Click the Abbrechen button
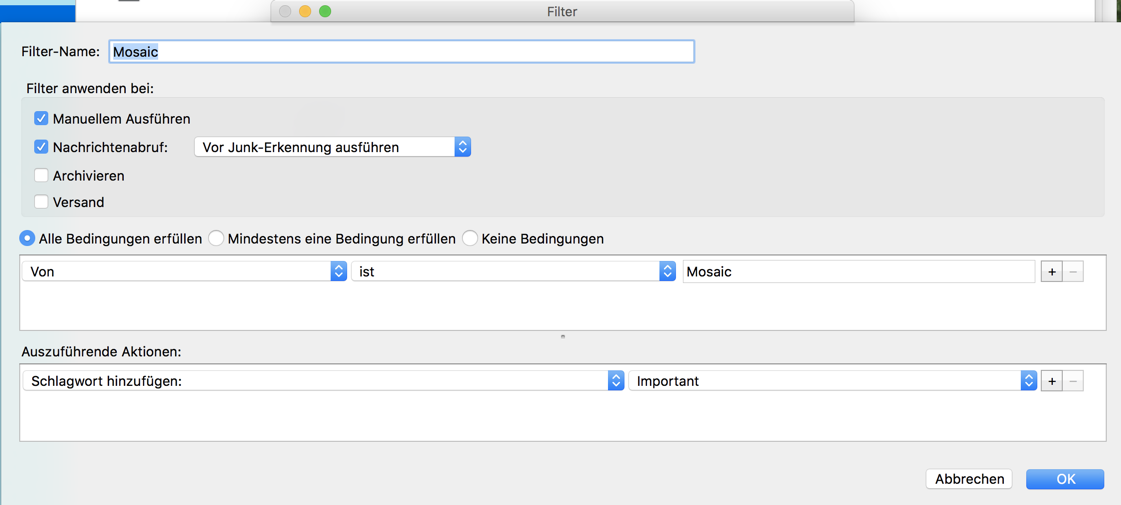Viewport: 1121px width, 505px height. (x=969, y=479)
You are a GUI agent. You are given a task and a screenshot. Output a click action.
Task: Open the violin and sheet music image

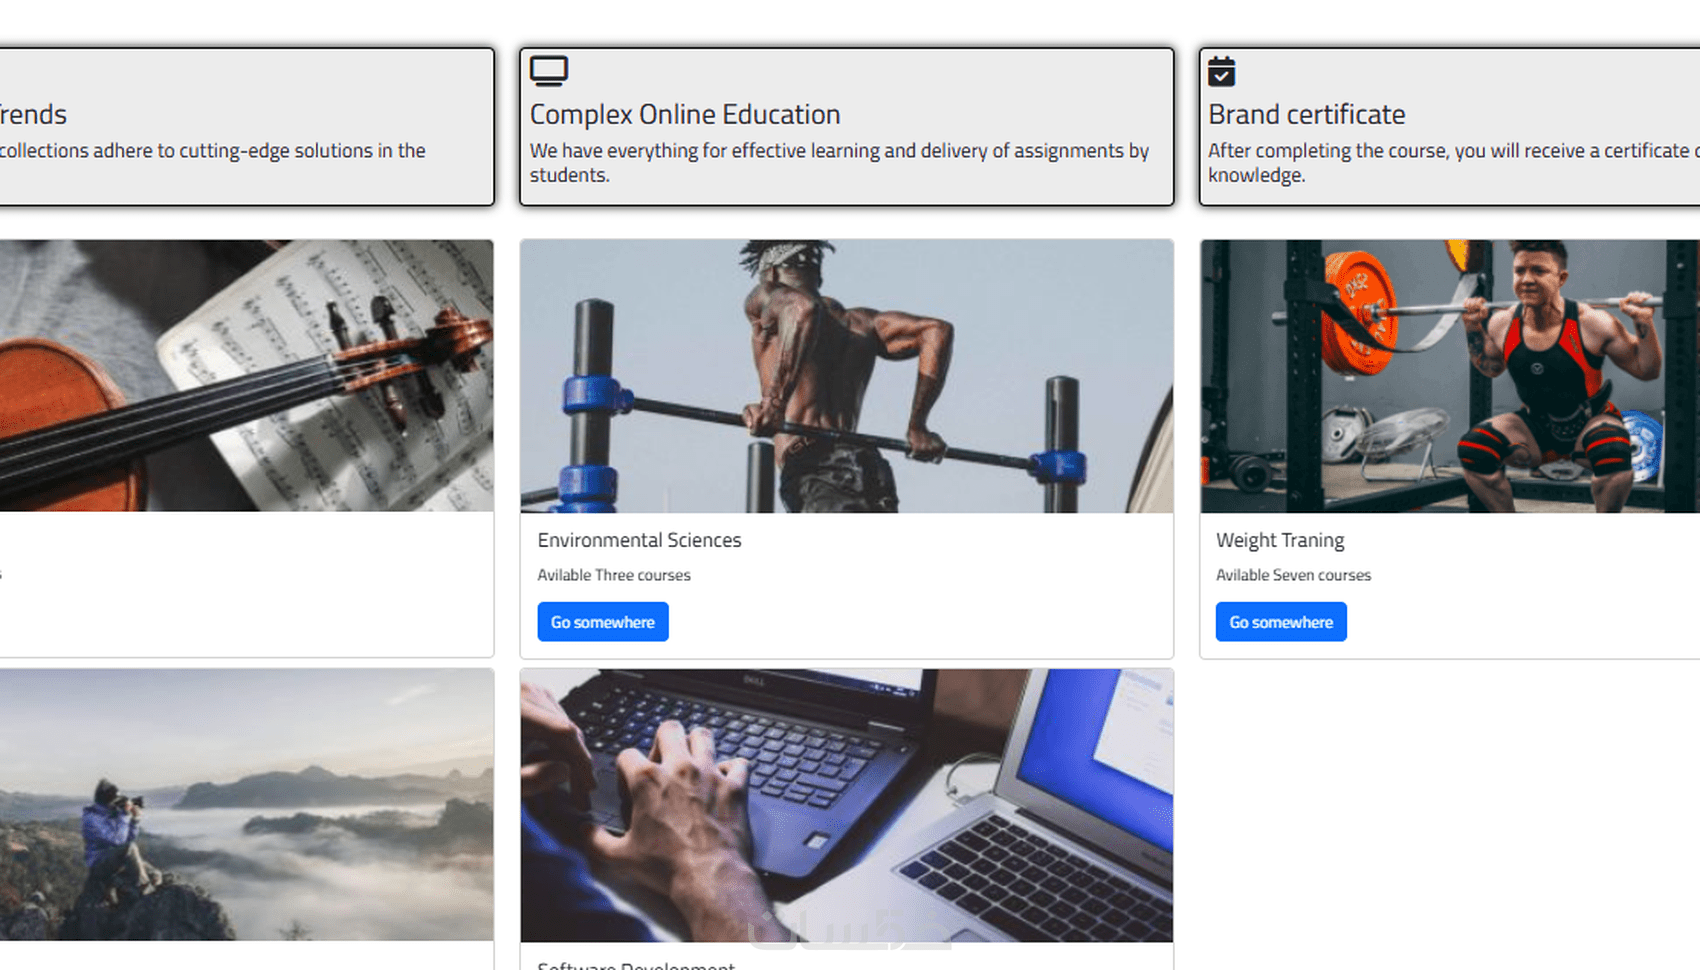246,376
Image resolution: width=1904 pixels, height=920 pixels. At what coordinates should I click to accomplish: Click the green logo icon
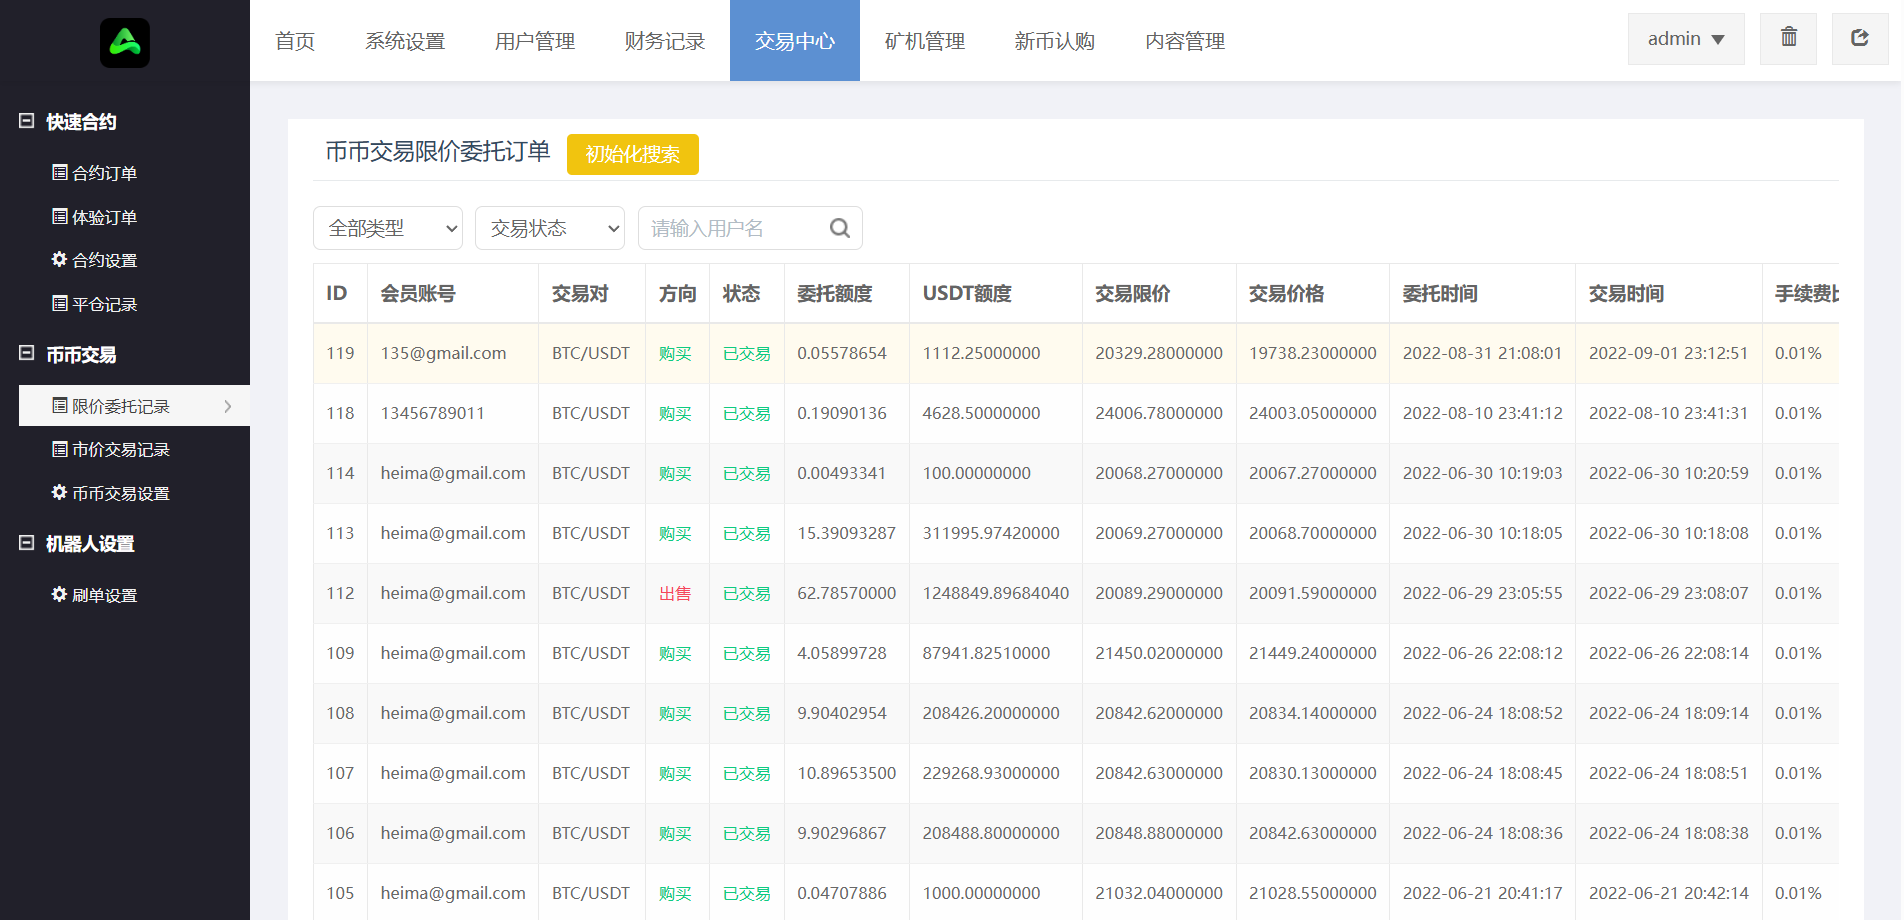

#### WORK ORDER:
Your reply should hold every line above exactly as written and none of the pictures.

#### RESULT FOR THIS EXERCISE:
Click the Abbrechen button
Viewport: 1121px width, 505px height. (x=969, y=479)
You are a GUI agent. You are given a task and a screenshot. Output a click action.
Task: Open the violin and sheet music image

246,376
Image resolution: width=1904 pixels, height=920 pixels. At what coordinates should I click to accomplish: Click the green logo icon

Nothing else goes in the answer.